Helping the blind to “see” with their acute sense of hearing, treating schizophrenia patients by electrically stimulating tissue deep in their head, and giving the sense of feeling to those without limbs are all part of the wave of the future in brain science.
Israeli and foreign researchers presented these developing technologies at the Presidential Conference in Jerusalem’s International Convention Center Wednesday.
Prof. Hagai Bergman of the Hebrew University’s neurobiology department described growing progress in Israel and the world in treating severe cases of Parkinson’s disease patients’ palsy by surgically implanting a battery-operated neurostimulator similar to a heart pacemaker to deliver electrical stimulation to specific parts of the brain that control movement.

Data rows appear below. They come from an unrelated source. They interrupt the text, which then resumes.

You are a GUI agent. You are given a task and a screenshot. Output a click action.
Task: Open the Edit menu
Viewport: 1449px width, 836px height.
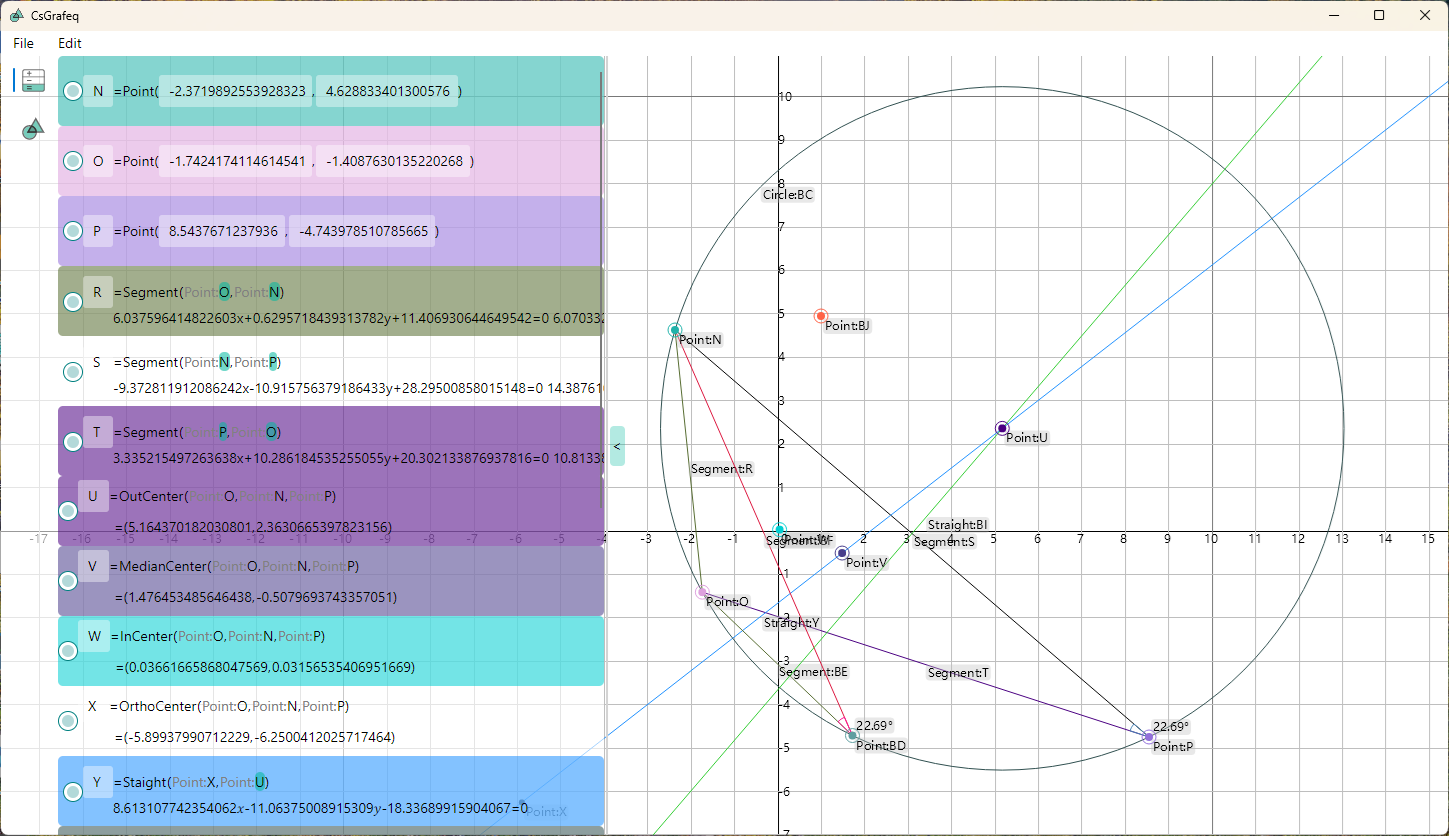click(70, 43)
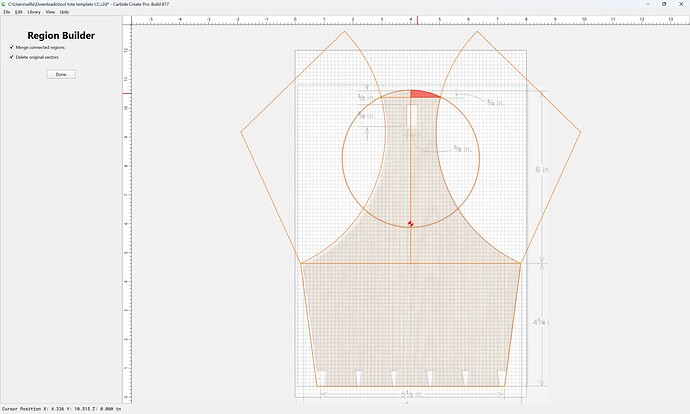Open the Library menu
Viewport: 690px width, 414px height.
(34, 12)
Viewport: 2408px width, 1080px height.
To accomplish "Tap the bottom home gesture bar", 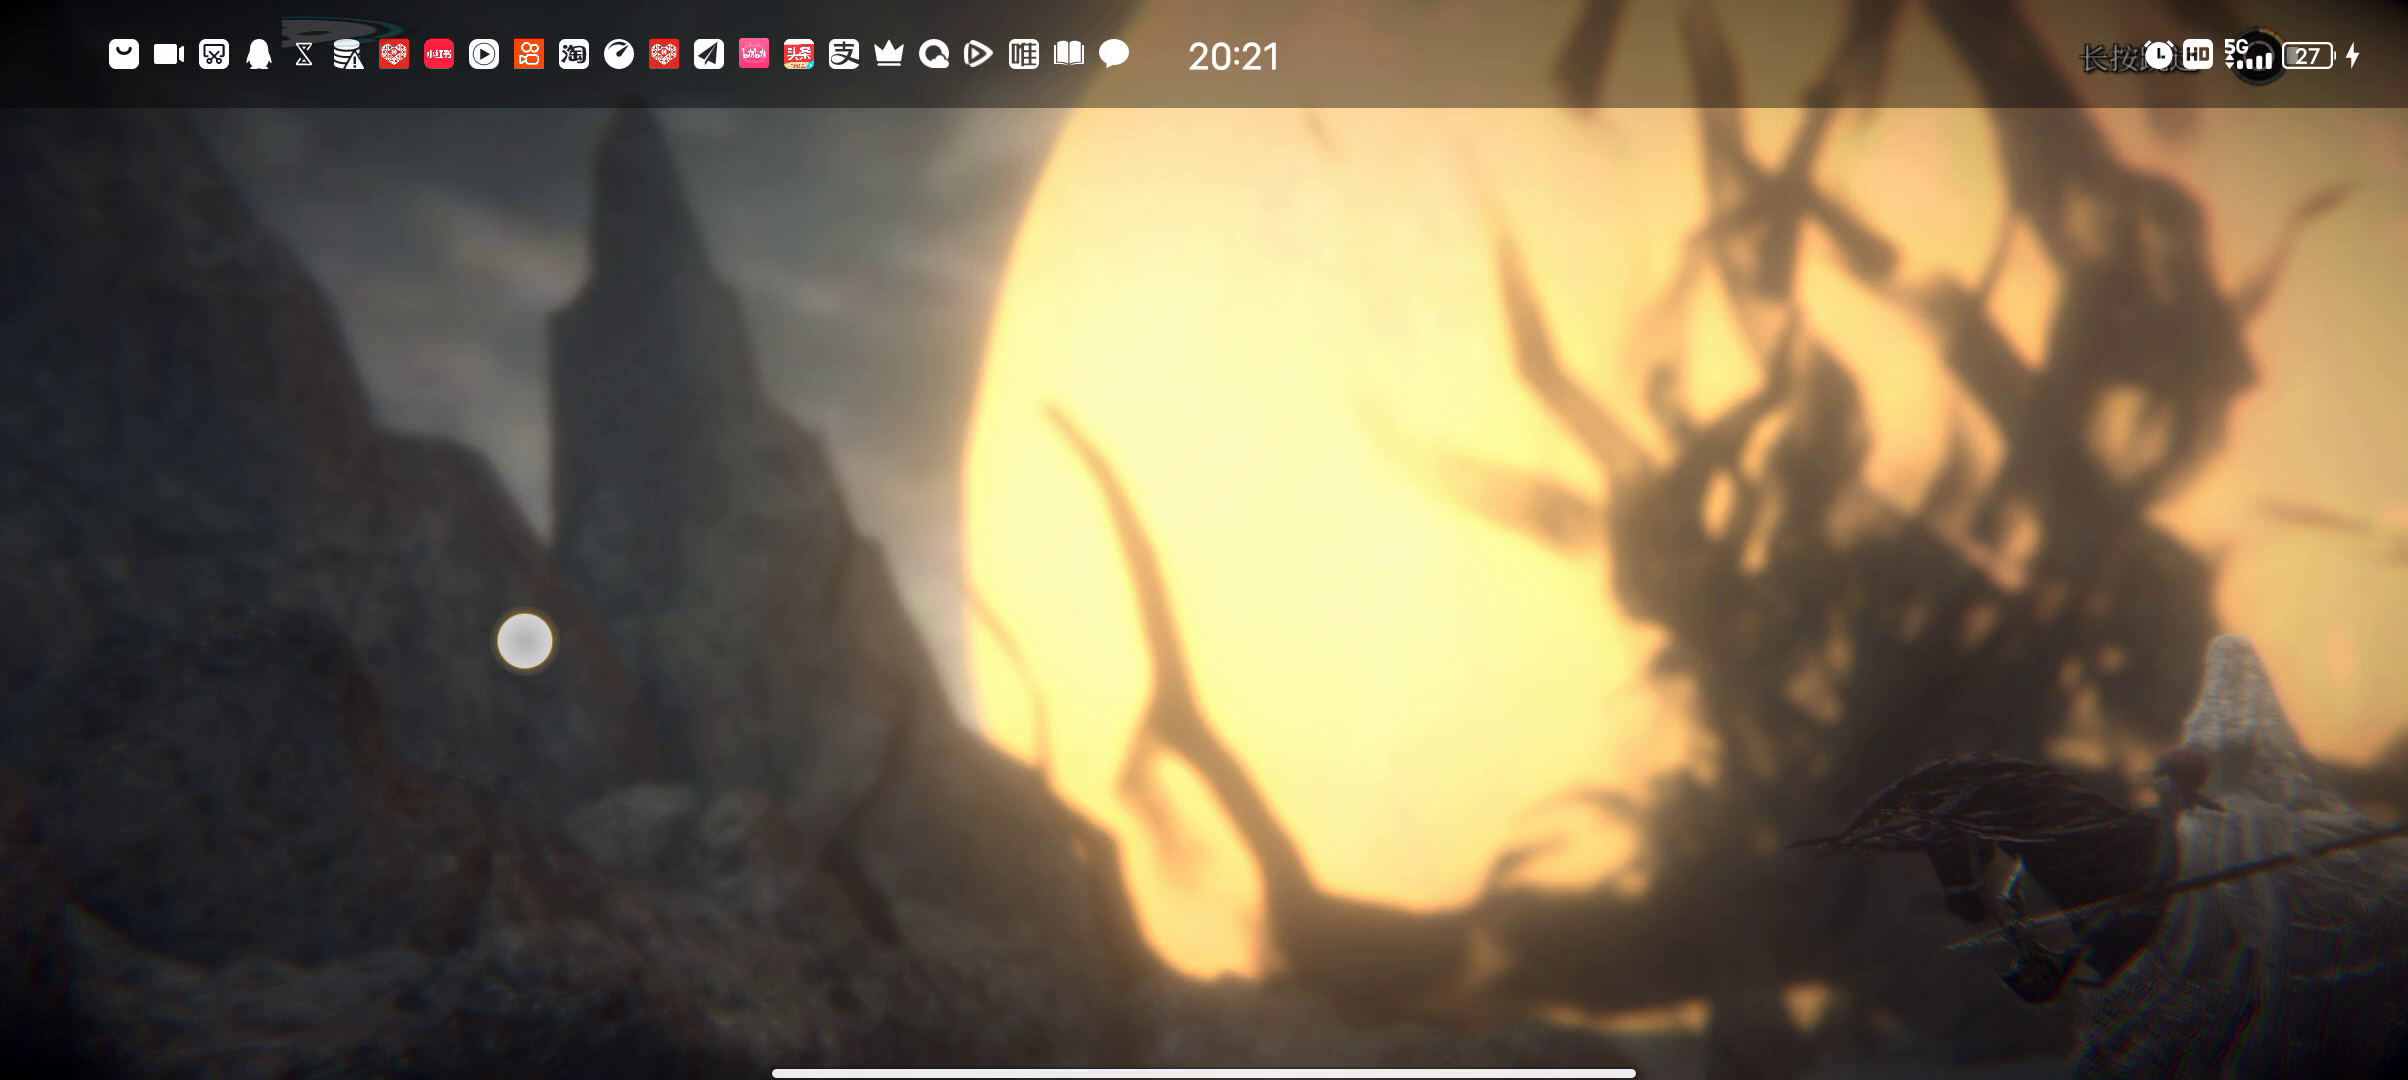I will (x=1203, y=1073).
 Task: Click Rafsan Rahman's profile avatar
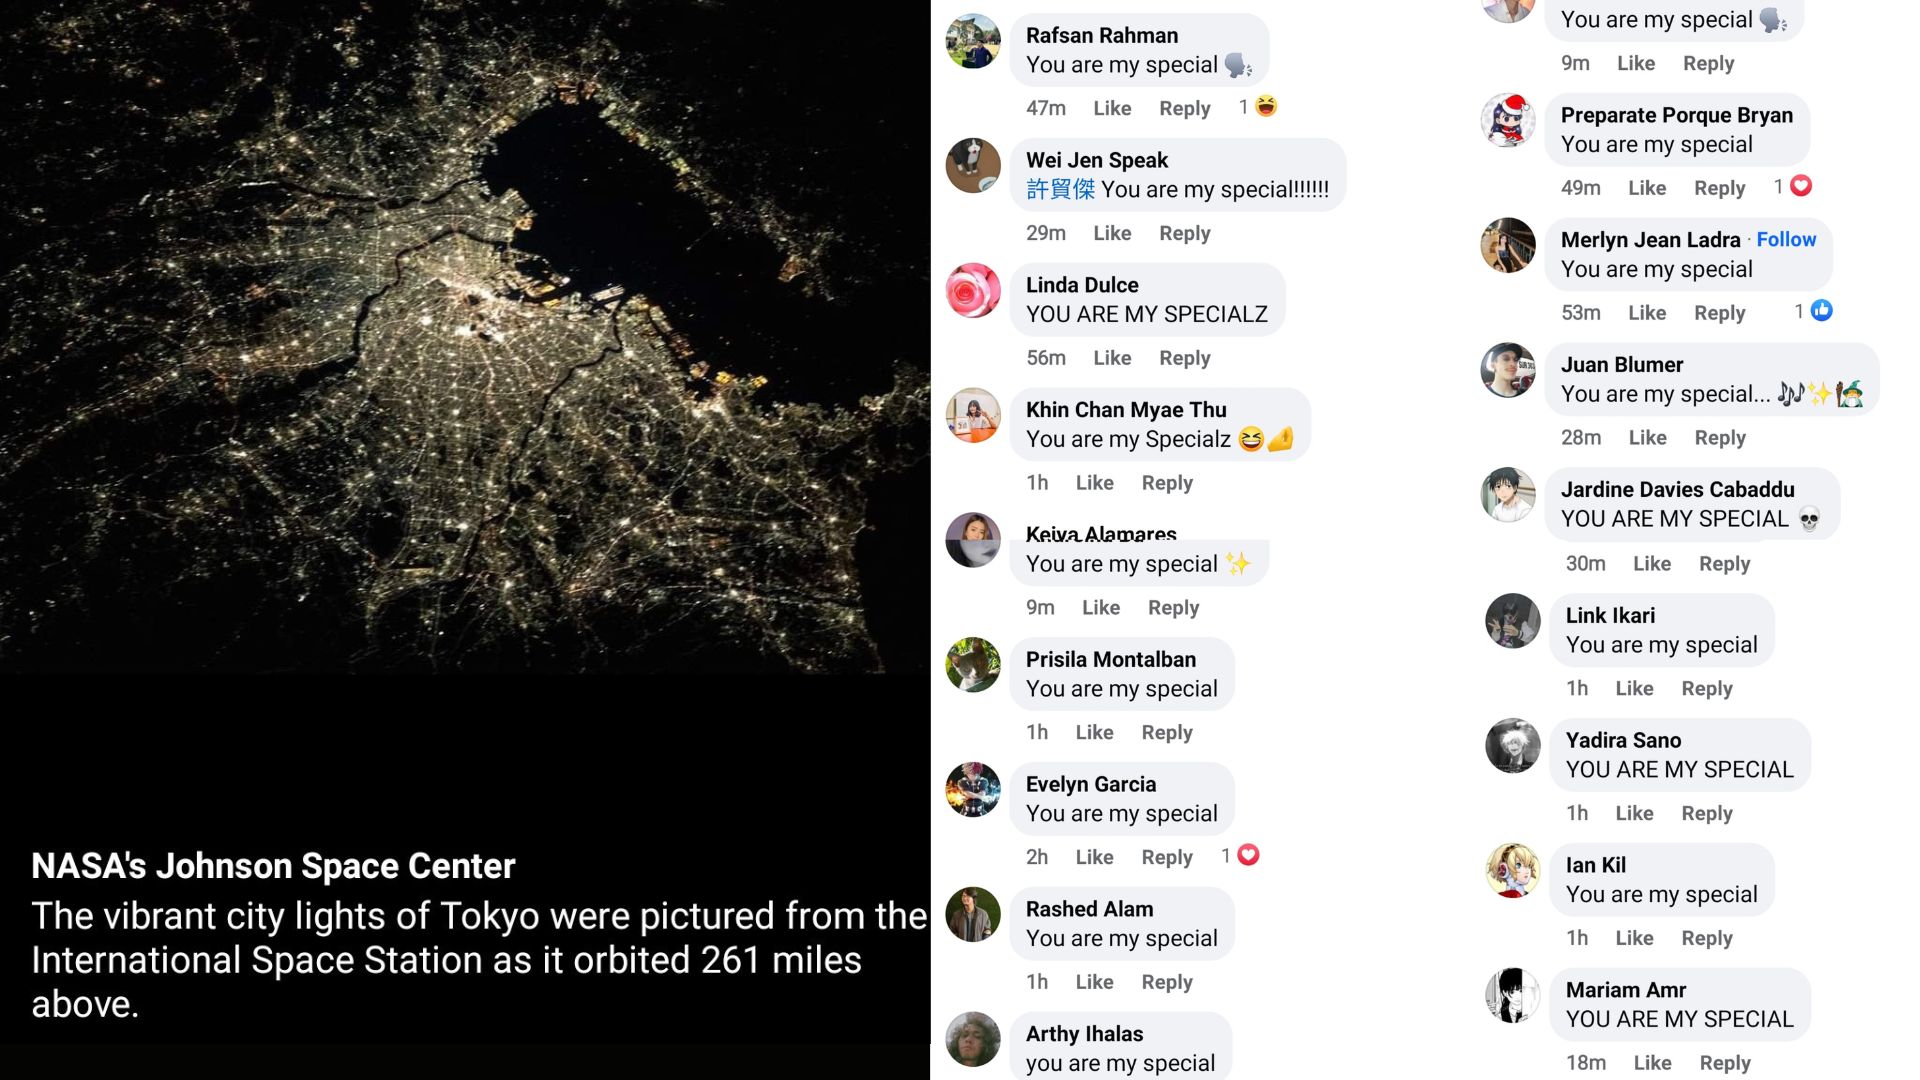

This tiny device, available to suitable patients in the basket of health services, blocks the abnormal nerve signals that cause the severe shaking and other symptoms.
He noted that some 400 Israelis with debilitating Parkinson’s – out of some 100,000 people worldwide – had already undergone the surgery. But adjusting the system optimally was still not easy, Bergman said, and therefore the next step would be “closed-loop” deep brain stimulation (DBS) that would work automatically in reaction to brain function.
While Parkinson’s usually affects older people, schizophrenia – the most severe psychiatric disease – can affect young people as well.
The same DBS is expected to help victims of schizophrenia once studies on monkeys show the treatment is feasible and it progresses to clinical trials, Bergman said.
He noted that researchers must be very careful, as frontal lobotomies – a practice going back to the 19th century, in which people with psychiatric and developmental diseases would have parts of their brains removed surgically – had proved to be disastrous.
“Frontal lobotomies were a mistake and should not be tried again, but if a loved one had a severe mental disorder, I would think about closed-loop DBS, which would be reversible and adjustable, with minimal side effects. The technique is based on good animal research.”
Swiss cognitive neuroscientist Prof. Olaf Blanke, who has pioneered the neuroscientific study of human self-consciousness and subjectivity, discussed how illusions could be induced in the brain to give a person whose arm was amputated the feeling that it was still there and able to function.
Blanke showed how a person wearing computer-activated goggles could be given missing senses through illusion.
Techniques that surgeons use to perform operations by robot – i.e., moving robotic controls without the surgeon’s hands ever entering the patient’s body – can be adapted to have the patient operate artificial hands.
“It is so intuitive that the prosthesis of a missing upper arm becomes like part of the body,” said Blanke, adding that similar techniques enabled computer gamers to use avatars and feel they were actually moving through artificial scenery.
Moderator Prof. Idan Segev of the HU neurobiology department and Interdisciplinary Center for Neural Computation hypothesized that at some future Presidential Conference, lecturers could remain abroad and yet physically appear to be in Jerusalem, speaking and answering questions through highly sophisticated videoconferencing.
Dr. Amir Amedi of HU’s Safra Brain Research Center showed how blind-from-birth people could be taught to interpret sound signals even as facial expressions that they could never see.
“We were always told the brain is a sensory-specific machine with a visual or auditory cortex, thus implying that specific senses cannot be restored” even if the physical problem were repaired. But now, brain scientists believe there is a different organization of the brain, which is flexible and could adapt. The brain, he explained, can see things that aren’t there.
“Maybe we can help blind people who would hear sounds or be touched, causing the brain to create images as if they were seen. Already, training the blind for 40 to 70 hours can make it possible for them to ‘feel’ facial expressions from sounds and ‘rewire’ the brain,” Amedi said.
Nonetheless, Weizmann Institute of Science robotics expert Prof. Shimon Ullman, who discussed artificial intelligence, cautioned that there were dangers to the “superpowers” that could result from brain research.
“One day, we could ‘look into’ brains and know what people are thinking,” he said. “This could lead to the invasion of privacy. These ethical issues must be discussed and be brought out into the open.”